I bought the JL dodge ram truck from epay (it was already customized to make it real low and make it look like drag truck - it was yellow with black stripes so I painted it and added decals I think it is one bad a$$ looking mopar truck huh?) and another one is afx 55 chevy body (one window post was missing - i did restore it and the body was in bad shape so I painted it all, front/rear painted in chrome so I decided to use bud decals on that one)

What you guys think on this one? 

http://home.comcast.net/~darkhawk/custom/custom.JPG

Enjoy..
Wes


----------



## roadrner (Jul 21, 1999)

*WoW!!!*

Wes,

They look great! What color red did you use for the 55? Gonna have to steal your idea. I have a couple of junkers that could be brought back to life. Or if you're gonna dump the 55 LMK.  
Thanks, Dave


----------



## WesJY (Mar 4, 2004)

roadrner said:


> Wes,
> 
> They look great! What color red did you use for the 55? Gonna have to steal your idea. I have a couple of junkers that could be brought back to life. Or if you're gonna dump the 55 LMK.
> Thanks, Dave


Thanks! It was only one afx 55 body that has been in the box for so long so I just decided to fix it up. I have anothers in display that I will not paint them. they are orginial. 

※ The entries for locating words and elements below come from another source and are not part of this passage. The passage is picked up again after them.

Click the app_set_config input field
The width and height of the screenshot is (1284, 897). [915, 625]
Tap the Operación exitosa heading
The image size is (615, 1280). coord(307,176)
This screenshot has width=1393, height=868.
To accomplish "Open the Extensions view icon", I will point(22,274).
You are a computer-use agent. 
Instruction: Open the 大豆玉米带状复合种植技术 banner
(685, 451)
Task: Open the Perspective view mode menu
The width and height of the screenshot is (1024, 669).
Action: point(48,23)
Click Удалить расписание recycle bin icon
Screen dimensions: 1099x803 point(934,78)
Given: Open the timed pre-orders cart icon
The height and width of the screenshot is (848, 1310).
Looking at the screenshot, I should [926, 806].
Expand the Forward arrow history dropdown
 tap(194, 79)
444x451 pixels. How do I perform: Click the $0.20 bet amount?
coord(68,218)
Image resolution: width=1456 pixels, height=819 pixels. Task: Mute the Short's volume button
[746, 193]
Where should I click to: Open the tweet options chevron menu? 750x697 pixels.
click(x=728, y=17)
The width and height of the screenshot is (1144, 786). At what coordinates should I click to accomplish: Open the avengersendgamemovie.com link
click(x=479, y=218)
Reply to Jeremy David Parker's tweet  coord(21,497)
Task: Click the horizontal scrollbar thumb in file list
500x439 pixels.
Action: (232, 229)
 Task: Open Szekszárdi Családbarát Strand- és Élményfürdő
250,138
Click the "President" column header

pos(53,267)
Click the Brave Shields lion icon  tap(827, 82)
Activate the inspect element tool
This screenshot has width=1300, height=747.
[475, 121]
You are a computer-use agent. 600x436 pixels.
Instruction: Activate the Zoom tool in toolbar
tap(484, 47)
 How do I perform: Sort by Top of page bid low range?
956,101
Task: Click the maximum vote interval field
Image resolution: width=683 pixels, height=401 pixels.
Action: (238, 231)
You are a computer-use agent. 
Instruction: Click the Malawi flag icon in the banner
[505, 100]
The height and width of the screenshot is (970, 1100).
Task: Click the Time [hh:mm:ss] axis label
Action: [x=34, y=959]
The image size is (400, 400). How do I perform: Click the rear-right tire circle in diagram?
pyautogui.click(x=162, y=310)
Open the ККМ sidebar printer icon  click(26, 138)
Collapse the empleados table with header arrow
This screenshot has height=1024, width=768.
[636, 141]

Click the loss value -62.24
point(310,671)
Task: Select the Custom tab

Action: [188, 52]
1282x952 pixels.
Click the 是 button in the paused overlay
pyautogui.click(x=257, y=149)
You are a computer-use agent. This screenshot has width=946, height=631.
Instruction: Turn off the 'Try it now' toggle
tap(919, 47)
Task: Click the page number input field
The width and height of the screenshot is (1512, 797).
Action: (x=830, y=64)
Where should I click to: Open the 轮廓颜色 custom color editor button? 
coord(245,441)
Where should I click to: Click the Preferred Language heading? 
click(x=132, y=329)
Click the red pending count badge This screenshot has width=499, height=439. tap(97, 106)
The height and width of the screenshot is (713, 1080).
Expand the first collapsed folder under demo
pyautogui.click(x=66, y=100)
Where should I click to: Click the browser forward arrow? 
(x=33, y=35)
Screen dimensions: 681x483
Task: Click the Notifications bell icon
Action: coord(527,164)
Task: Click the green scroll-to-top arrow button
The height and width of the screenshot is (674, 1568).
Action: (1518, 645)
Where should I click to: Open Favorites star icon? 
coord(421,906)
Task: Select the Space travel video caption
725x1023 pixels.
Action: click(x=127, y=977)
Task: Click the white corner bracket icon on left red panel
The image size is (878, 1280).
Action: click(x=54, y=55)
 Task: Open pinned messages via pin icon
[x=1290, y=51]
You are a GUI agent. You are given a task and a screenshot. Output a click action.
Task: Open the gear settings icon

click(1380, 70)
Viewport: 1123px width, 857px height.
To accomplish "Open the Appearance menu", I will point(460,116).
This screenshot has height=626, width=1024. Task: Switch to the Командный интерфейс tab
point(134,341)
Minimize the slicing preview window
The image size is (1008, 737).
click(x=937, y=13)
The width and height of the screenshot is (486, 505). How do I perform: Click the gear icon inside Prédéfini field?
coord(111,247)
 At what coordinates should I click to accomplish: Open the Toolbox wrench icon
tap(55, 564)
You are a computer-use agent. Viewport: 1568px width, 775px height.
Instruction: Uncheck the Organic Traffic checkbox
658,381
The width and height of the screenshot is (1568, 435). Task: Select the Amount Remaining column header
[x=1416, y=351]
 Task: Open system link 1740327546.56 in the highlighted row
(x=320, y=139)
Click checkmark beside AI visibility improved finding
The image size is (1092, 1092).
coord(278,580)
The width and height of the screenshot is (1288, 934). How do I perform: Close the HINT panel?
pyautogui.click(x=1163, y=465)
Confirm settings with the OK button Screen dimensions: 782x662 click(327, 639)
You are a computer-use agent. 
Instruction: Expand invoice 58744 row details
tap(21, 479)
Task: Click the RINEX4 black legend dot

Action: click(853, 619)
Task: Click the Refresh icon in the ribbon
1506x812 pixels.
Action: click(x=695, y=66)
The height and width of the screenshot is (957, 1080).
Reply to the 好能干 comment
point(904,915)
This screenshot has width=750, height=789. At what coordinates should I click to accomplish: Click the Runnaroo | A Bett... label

I used America's finest by rust oleum (HD2866 Banner Red) from wal mart. 

Thanks
Wes


----------



## roadrner (Jul 21, 1999)

Wes,

Thanks! Guess I'll have to make a pit stop on the way in tonight.  Dave


----------



## WesJY (Mar 4, 2004)

no problem!

Wes


----------



## hartracerman (Jan 9, 2005)

I've got some new respect for an old 55 I'd like to see one with Shuster and Duelley or what ever those beer stiens were.


----------



## hdbiker (Dec 18, 2004)

Looks great love that 55


----------



## WesJY (Mar 4, 2004)

hdbiker said:


> Looks great love that 55


thanks guys

Wes


----------



## boss9 (Apr 19, 2002)

Hey there-

Nice work Wes! I love the stance of the truck, and the 55's colour is outstanding!

Excellent jobs on both!:thumbsup: :thumbsup: 


Cheers!


----------



## Lype Motorsport (Mar 14, 2004)

Hi Wes
Those look great! Keep up the great work!

Larry


----------



## WesJY (Mar 4, 2004)

thanks guys!!

Wes


----------